The name of the game is data compression. If you already know how that 
works, this is going to be a VERY boring post. If you don't know, it 
probably seems like magic; you take a file, throw it at WinZip, and 
suddenly the file gets 4x smaller.

Now MP3 does that to sound files, but it does that by DELETING DATA. The 
compressed file has lower fidelity than the original. It's not that 
surprising that you can make a file smaller by removing data from it. 
But LOSSLESS compression algorithms do something seemingly impossible: 
they take a file, somehow make it smaller, and yet the process is 
EXACTLY REVERSIBLE. When you decompress the file again, it is IDENTICAL 
to the original. How is that even possible?

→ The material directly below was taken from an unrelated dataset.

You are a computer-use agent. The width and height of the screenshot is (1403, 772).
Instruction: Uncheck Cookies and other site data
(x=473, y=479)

Well, it ISN'T always possible. Sometimes when you zip a file it gets 
tiny, and sometimes it doesn't get that much smaller. You may not have 
experienced this, but occasionally a file will get LARGER. For example, 
zip a file - any file - and then go zip the zip file. It WILL NOT get 
any smaller. I promise. (Think about it; otherwise you could take an 
arbitrary file and zip it over and over until it gets arbitrarily small. 
But that really IS impossible!)

Rather than dwell on this further, I'm going to show you some 
compression algorithms now. We're going to start with Huffman coding.

As you probably know, the American Standard Code for Information 
Interchange ("ASCII") assigns an 8-bit code to every letter of the 
alphabet. (You may or may not know that technically ASCII is actually a 
7-bit code; any text encoding which actually *uses* the 8th bit for 
something technically isn't ASCII, it's an ASCII extension.)

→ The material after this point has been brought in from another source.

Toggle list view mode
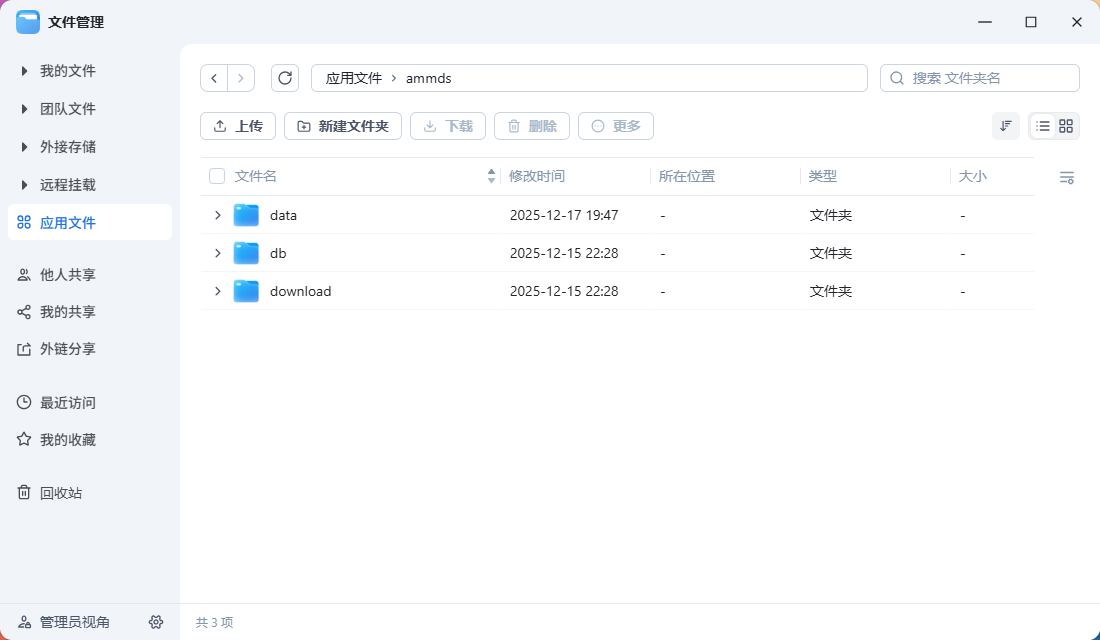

You might also be aware that Unicode defines zillions of characters as 
24-bit codes. In UTF-32, every character is stored as 32 bits. In 
UTF-16, almost all characters are stored as 16 bits, but particularly 
unusual characters take 32 bits. And in UTF-8, many characters take only 
8 bits, a few take 16 bits, the really rare ones take 24 bits and a tiny 
few take 32 bits. (The extra bits are necessary to signal how many bits 
make up the character.)

The various UTF encodings are of course designed to make encoding and 
decoding as painless as possible, while not wasting absurd amounts of 
space. UTF-32 is particularly easy to deal with, but very space-hungry. 
UTF-8 is the most frugal, but quite awkward if there are lots of 
multi-byte characters.

But suppose we want to assign codes to characters, not so that 
processing is easy, but so that space is minimised. Ease of use is not a 
requirement; we just want to crunch the space down as much as possible.

It seems obvious that the fewer bits per character we have, the less 
space this is all going to take up. If you have a plain ASCII file, just 
dropping every 8th bit already gives us 1/8 compression ( = 12.5%).

We can go one step further: Scan the whole file, and see which 
characters are *actually used* in this file. Codes 0 to 31 in ASCII are 
all "control codes", and with the exception of the newline character(s), 
they're all pretty much obsolete now. By not assigning any code at all 
to characters we aren't actually using, we *might* be able to get away 
with 6 bits per character. Maybe.

But even if we do, that's still "only" 25% compression. And if there are 
64 characters used then 6 bits of character will do, but if there are 65 
characters used then we have to have 7 bits - which is annoying.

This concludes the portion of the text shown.